Motion detection and correction for carotid MRI using a markerless optical system

• Published in: Magnetic resonance imaging Vol. 94; pp. 161 - 167
• Main Authors: Liu, Jin, Wang, Chunyao, Wang, Jinnan, Zhang, Chen, Wu, Yifan, Balu, Niranjan, Qi, Haikun, Zhang, Qiang, Chen, Huijun, Yuan, Chun
• Format: Journal Article
• Language: English
• Published: Elsevier Inc 01.12.2022
• Subjects: Atherosclerosis; Carotid MRI; Motion correction; Optical tracking; Structured light; Vessel wall; Motion correction; Structured light; Vessel wall; Optical tracking; Carotid MRI; Atherosclerosis
• ISSN: 0730-725X; 1873-5894; 1873-5894
• DOI: 10.1016/j.mri.2022.09.010

Motion related artifact is a challenge for MRI, especially when imaging regions like the carotid artery where complex motion (abrupt and bulk motion) may occur. This study aims to develop a non-contact motion detection and correction system for carotid MRI using a markerless optical tracking system.

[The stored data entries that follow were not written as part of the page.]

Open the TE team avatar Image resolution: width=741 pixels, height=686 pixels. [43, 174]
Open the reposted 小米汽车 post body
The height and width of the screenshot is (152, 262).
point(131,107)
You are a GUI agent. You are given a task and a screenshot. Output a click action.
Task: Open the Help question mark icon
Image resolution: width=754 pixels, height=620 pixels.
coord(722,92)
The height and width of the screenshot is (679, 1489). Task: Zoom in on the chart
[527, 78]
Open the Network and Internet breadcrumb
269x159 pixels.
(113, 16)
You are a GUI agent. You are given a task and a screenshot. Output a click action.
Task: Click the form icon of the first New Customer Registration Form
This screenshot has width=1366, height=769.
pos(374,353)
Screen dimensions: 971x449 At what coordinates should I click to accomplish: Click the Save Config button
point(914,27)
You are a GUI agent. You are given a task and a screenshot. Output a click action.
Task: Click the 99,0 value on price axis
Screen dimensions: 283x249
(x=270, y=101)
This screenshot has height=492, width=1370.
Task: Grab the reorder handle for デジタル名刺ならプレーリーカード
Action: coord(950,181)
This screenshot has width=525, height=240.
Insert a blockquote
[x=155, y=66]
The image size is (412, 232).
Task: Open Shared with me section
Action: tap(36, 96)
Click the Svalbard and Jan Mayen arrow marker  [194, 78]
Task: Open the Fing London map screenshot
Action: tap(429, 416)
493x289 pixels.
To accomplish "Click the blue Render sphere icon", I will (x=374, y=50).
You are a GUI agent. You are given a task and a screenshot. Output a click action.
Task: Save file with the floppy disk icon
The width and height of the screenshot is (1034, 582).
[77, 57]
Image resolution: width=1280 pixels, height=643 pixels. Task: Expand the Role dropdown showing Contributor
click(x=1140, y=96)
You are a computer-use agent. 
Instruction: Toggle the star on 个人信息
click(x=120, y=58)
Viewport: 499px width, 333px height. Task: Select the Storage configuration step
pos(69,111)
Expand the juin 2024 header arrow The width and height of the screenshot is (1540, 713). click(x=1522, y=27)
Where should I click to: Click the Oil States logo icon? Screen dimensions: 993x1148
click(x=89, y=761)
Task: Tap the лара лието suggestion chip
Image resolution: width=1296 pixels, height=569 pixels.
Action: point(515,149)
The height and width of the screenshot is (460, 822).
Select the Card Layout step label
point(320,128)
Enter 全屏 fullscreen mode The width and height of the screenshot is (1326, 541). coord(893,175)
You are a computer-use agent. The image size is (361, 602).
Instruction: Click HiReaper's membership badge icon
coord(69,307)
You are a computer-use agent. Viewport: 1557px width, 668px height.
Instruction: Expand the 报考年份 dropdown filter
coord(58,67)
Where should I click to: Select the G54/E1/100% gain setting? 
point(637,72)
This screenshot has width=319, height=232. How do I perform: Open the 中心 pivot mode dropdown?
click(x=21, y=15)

The proposed markerless optical tracking system consisted of a cross-line laser, an MRI-compatible camera and plastic holders mounted inside the scanner bore. The neck motion of the subject can be captured by monitoring the change of the projected laser position in real-time. The system was used to correct both abrupt motion and bulk motion for carotid MRI. The abrupt motion (e.g. coughing) was compensated by discarding the corrupted k-space lines and re-estimating the missing lines using SPIRiT algorithm. The bulk motion was corrected by phase adjustment of k-space lines according to the measured 1D-translational bulk motion (along anterior-posterior direction) and optimized in-plane translation parameters. Ten volunteers underwent carotid MRI with real-time neck motion detection and retrospective motion correction. Artery sharpness, vessel wall thickness and overall image quality score were compared between the motion-corrupted image and motion-corrected images of different correction strategies. Both the abrupt motion and the bulk motion during carotid scanning were successfully detected and corrected. The results of ten volunteers demonstrated significant improvement in carotid artery sharpness, vessel wall thickness measurement, and overall image quality score using the proposed markerless optical tracking system and motion correction strategies. The proposed markerless structured light based motion detection and correction system can sensitively detect both abrupt and bulk motion during carotid MR scans. By correcting for both abrupt and bulk motion, vessel wall delineation was improved in carotid MR images, which could potentially facilitate carotid plaque identification and atherosclerosis diagnosis in the future.